ASSIGNMENT>
Could you copy every line of the data that contains the word "Toggle"?

Recorded data>
*** Block opens ***

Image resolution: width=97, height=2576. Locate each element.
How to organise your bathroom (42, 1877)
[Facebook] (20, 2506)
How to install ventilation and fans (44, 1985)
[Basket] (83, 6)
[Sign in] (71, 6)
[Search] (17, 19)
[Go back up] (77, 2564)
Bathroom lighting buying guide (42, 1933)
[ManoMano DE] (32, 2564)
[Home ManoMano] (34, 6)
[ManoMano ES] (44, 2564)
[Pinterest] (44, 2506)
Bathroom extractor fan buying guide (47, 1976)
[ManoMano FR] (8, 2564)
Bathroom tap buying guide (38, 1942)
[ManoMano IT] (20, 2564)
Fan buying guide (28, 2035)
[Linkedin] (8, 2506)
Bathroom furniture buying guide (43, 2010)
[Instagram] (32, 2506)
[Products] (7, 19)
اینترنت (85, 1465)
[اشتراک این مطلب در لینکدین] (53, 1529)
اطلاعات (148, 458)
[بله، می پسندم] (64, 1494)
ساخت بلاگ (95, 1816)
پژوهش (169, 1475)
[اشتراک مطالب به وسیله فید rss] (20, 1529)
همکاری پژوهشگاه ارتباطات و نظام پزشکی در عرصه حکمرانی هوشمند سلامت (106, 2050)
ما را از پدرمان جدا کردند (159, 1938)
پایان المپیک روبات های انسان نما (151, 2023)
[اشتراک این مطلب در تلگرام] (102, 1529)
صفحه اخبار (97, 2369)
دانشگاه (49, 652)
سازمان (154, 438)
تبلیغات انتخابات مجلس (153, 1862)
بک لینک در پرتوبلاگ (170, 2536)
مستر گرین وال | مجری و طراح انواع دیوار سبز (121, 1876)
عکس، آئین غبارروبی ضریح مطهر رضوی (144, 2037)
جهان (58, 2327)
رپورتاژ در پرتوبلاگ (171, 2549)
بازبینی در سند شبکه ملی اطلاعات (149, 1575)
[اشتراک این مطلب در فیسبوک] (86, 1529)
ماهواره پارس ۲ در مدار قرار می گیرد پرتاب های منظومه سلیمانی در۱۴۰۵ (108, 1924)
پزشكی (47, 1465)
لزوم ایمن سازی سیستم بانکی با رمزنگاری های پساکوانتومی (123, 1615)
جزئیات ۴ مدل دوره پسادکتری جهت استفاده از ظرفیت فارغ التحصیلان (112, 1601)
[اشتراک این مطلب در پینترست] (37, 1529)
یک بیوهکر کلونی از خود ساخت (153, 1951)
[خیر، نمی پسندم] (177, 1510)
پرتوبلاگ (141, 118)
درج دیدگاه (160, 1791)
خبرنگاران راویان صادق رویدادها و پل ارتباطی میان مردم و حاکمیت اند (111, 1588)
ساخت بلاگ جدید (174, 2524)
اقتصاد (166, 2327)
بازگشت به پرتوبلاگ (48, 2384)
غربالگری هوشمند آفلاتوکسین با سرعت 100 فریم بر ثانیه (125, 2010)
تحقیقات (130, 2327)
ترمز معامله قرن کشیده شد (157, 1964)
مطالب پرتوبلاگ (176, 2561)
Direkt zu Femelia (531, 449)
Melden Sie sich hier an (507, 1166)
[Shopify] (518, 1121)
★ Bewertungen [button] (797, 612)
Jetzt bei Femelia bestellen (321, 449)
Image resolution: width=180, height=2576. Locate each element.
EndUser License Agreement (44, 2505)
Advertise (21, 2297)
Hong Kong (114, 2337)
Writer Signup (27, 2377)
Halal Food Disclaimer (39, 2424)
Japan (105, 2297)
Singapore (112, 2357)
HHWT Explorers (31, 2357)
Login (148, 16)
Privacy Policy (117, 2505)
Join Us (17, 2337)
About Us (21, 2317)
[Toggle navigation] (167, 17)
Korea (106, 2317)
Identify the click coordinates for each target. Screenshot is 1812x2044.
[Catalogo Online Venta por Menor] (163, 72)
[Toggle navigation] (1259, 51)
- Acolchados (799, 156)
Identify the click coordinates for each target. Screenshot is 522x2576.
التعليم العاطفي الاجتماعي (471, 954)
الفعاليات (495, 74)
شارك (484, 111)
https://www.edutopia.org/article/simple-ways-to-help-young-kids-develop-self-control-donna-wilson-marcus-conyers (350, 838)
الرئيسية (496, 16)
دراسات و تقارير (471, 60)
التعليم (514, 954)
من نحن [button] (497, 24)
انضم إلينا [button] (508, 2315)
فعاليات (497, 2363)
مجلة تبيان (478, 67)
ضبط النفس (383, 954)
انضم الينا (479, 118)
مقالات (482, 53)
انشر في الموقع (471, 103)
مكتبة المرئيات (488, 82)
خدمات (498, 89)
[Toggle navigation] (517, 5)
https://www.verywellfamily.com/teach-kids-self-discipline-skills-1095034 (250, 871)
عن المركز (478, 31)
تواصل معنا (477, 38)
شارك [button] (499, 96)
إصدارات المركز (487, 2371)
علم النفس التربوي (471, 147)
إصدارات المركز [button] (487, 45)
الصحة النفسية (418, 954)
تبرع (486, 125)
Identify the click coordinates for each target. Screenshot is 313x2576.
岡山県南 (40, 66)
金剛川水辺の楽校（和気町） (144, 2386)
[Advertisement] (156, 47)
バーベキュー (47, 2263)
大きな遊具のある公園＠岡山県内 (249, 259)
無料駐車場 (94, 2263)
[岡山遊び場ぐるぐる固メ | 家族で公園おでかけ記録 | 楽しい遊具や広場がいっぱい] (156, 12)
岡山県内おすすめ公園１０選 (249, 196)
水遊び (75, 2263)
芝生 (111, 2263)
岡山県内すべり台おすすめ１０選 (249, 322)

*** Block closes ***

TASK ANSWER>
[Toggle navigation] (167, 17)
[Toggle navigation] (1259, 51)
[Toggle navigation] (517, 5)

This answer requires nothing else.